I was diagnosed with stage two bowel cancer at 62 years old. 

It feels like I’ve spent most of my life worrying about my bowels in one way or another, so it initially just felt like more of the same when my toilet habits changed. It became less regular and the poo changed colour from brown to more red, which prompted a visit to the doctor.

I was referred for a colonoscopy, which led to an internal ultrasound to a CT and an MRI scan. This diagnosed two things: diverticulitis and bowel cancer.

The news shocked my family more than me, probably because my mum had died from this, so there has been part of me waiting for it to happen.

Things moved quickly, I eased off work, took some holiday time, and got ready for the operation (an anterior resection). The day-before bowel cleansing was nowhere near as traumatic as some of the stories I read on the internet. The preparation you have to drink tastes perfectly OK, and I felt relieved to have an empty bowel for a change.

The operation was run brilliantly. It took around three hours apparently, though it seemed like the blink of an eye, removing just over one third of my bowel, and then reconnecting the remainder.

Mine was keyhole surgery - five small cuts to my stomach, and one longer one to my “bikini line”, which I considered an odd description with me being a boy. It took me up to 10 minutes of shivering to recover from the anesthetic, after which it was steady improvement for me. Maybe I was lucky, because I really didn’t feel much pain afterwards, and barely used the option of dripping morphine into my hand. The only pain relief I received every four hours was paracetamol.

I was out of bed the following day. The drips and catheter were all taken out within the next couple of days, and I had unrestricted movement from that point onward. Having entered the hospital on the Saturday morning I was released just a few days later. Now it is the wait for the histology results, which are due in a few weeks’ time, and which will determine if any further treatment, such as chemotherapy, will be necessary. I’m not going to worry about in the meantime.

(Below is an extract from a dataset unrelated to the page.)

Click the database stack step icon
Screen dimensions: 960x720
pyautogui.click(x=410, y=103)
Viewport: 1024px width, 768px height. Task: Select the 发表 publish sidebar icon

I am fully mobile and in no pain. I’ve been told to do no lifting for up to six weeks, which I’ve assured my wife extends to washing up and general house tidying. The truth is that I feel physically, and psychologically, fine.

I’m ashamed to admit that I ignored the bowel cancer screening test, which I received a year before my symptoms started. That was a mistake, I should’ve completed. I was relatively lucky to get an early diagnosis but it could’ve been stage one if I acted a year earlier.

My advice to anyone getting ready for any of this, based on personal experience that has worked for me is: stay positive, stay active, and stay connected to people. These three things help to make the best of things, to recover more quickly, and to keep things in perspective.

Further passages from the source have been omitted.